We can never just be. We feel compelled to do. And to not just do, but to improve. And what we need to improve is some product. Even if the product isn’t a mousetrap or a juicy slice of software. Even if the product is ourselves.
This is so obvious that it feels obscene for me to even mention it.

We get MFA degrees if we want to write “creatively”. We get tutors if we want to learn how to play the piano. We hire “experts” to tell us how to landscape our gardens, coaches to train us, beauty “consultants” to advise us as to how to best dabble in alchemy and mythology, and so on.
Keep two things in mind: 1) Most of this shit is a scam on the part of overeducated narcissists to extract money from us with an easy career, and to make them feel more important to themselves than they really are and, more importantly, they know this in the depth of their souls; and 2) It’s all about that money. Nothing else.
Most people are lost and mono-dimensional.

LOST IN PERFECTION: Impacts of Optimisation on Culture and Society is a blend of sociology and psychology, and is an academic series of essays on how our manic drivenness affects the air we breathe culturally.
I can’t possibly do justice to how we got this way, so I’ll just list a list: the protestant work ethic, science, capitalism, neoliberalism, engineering, protestant asceticism, envy, mimesis (copying others), the miasma of advertising, Frederick Winslow Taylor (the efficiency expert of the 1920’s who virtually measured worker sweat to determine optimal levels of productivity), the internet, social media, self-tracking by devices, self-branding, product branding (brand “stories”), aesthetic medical procedures, the death of meaning/the death of religion/the death of God/the irrelevance of philosophy, and on and on.
Cut to the bare bone, protestantism made it possible to “get to heaven” by how productive you are. And by how much money you have.
So we have to be productive. We have to do. We have to optimize. We have to succeed, we have to achieve, we have to step on the other guys’ heads as we scramble up the ladder to the Almighty.
Even though God is gone, we still have the mindset of scrambling and of existential perfection, molded by commercial forces to suit their own purposes. We can’t rest. We can’t sit still. We must never get stuck in our lives. To be stuck means someone else may take the last available seat in heaven.
Apparently heaven has a limited seating capacity.

The problem is that this way of living, and without any faith to boot, is inhumane, not fit for us, not fit for human life.
We are not those one-dimensional creatures who need an expert hand or academic credentials, even if all the forces on earth try to beat us down.

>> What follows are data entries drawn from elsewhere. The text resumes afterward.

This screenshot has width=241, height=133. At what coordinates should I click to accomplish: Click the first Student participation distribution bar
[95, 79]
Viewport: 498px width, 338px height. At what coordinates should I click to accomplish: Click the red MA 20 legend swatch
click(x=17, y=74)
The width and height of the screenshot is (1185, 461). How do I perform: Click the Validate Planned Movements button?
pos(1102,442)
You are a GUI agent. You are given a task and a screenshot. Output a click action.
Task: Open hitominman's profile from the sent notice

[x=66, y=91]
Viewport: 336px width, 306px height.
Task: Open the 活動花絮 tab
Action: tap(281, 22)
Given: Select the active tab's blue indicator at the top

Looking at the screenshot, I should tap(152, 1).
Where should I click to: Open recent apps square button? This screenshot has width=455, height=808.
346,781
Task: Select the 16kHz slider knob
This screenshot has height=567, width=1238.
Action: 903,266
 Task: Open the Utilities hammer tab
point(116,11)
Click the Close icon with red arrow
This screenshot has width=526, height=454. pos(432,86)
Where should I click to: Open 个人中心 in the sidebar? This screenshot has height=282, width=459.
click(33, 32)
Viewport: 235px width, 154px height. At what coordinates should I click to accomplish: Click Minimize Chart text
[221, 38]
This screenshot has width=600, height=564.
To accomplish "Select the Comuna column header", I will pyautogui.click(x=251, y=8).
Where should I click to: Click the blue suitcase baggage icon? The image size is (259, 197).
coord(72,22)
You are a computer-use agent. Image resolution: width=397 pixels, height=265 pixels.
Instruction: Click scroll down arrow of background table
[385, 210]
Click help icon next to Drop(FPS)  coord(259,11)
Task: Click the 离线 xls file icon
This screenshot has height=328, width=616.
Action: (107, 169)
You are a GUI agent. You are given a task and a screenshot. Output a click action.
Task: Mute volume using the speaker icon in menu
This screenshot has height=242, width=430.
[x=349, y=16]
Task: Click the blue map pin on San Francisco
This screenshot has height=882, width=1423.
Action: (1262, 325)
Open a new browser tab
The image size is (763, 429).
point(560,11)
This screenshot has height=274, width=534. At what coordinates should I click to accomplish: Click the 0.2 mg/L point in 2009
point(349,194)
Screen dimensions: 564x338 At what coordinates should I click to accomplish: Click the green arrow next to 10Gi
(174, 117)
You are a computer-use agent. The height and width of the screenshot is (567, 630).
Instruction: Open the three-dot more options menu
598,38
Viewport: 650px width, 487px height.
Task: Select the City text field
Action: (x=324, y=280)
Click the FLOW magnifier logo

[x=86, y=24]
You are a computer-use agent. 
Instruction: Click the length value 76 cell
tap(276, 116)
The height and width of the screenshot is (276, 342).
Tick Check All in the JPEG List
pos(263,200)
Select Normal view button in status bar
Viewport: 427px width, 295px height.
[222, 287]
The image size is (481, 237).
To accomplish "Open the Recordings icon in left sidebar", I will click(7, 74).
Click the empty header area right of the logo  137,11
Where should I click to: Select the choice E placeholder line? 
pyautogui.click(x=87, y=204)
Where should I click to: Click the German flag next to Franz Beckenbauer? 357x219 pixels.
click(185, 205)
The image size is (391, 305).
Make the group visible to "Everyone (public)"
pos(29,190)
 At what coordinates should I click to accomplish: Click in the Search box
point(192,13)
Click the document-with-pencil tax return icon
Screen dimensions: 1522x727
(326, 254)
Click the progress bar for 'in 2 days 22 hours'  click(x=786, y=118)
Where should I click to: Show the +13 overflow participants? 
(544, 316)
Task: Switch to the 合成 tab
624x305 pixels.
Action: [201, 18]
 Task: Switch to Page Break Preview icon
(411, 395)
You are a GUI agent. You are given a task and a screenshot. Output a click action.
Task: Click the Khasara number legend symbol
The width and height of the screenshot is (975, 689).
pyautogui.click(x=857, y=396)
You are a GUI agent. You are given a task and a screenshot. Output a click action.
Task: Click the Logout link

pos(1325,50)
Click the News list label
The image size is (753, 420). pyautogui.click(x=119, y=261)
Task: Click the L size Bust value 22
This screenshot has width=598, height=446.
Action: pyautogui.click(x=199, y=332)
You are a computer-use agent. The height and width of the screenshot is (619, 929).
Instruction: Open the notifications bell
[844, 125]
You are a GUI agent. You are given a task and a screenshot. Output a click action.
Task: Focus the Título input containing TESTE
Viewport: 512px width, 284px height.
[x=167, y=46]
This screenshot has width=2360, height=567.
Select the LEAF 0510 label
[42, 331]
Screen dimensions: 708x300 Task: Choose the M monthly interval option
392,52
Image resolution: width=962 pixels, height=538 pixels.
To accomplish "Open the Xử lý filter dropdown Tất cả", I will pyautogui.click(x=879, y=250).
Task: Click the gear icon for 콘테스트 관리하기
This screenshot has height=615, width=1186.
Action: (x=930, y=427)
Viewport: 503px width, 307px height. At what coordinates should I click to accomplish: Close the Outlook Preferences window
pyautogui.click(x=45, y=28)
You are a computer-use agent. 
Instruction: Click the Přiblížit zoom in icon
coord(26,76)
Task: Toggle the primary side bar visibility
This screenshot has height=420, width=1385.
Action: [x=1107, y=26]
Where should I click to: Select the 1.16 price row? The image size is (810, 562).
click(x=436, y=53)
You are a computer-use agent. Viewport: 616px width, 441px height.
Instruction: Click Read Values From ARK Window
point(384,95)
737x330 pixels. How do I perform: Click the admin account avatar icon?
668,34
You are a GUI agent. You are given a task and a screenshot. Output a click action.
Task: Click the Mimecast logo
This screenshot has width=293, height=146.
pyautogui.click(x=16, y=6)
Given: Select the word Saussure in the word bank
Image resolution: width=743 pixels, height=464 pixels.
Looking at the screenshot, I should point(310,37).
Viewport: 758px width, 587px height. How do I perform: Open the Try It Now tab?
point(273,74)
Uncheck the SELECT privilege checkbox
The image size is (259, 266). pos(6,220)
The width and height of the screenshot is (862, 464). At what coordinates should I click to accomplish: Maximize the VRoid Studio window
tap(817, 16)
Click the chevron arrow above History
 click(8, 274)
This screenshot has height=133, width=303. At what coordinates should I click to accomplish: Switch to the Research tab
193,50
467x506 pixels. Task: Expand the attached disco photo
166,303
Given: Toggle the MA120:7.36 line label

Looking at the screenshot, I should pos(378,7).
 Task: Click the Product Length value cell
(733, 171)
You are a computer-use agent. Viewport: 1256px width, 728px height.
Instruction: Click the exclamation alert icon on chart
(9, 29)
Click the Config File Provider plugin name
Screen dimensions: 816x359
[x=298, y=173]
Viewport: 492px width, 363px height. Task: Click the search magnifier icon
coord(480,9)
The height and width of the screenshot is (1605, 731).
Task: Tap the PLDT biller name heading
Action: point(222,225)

We are creative even in our seeming stuckness.
But we run away from our inherent creativity because too many money-grubbing half-humans make it seem too difficult to grasp the bigger picture without their help.
LOST IN PERFECTION is a big enough book that I may revisit it.
I read a book a few years ago by a guy named Ogilvy – a business consultant in San Francisco, I think – entitled something like LIVING WITHOUT A GOAL. It was about how scandalous it seems to live free and easy without deep planning, without rationalizing our selves, without engineering outcomes.
You’re already in heaven. You just don’t know it because nobody wants you to know it.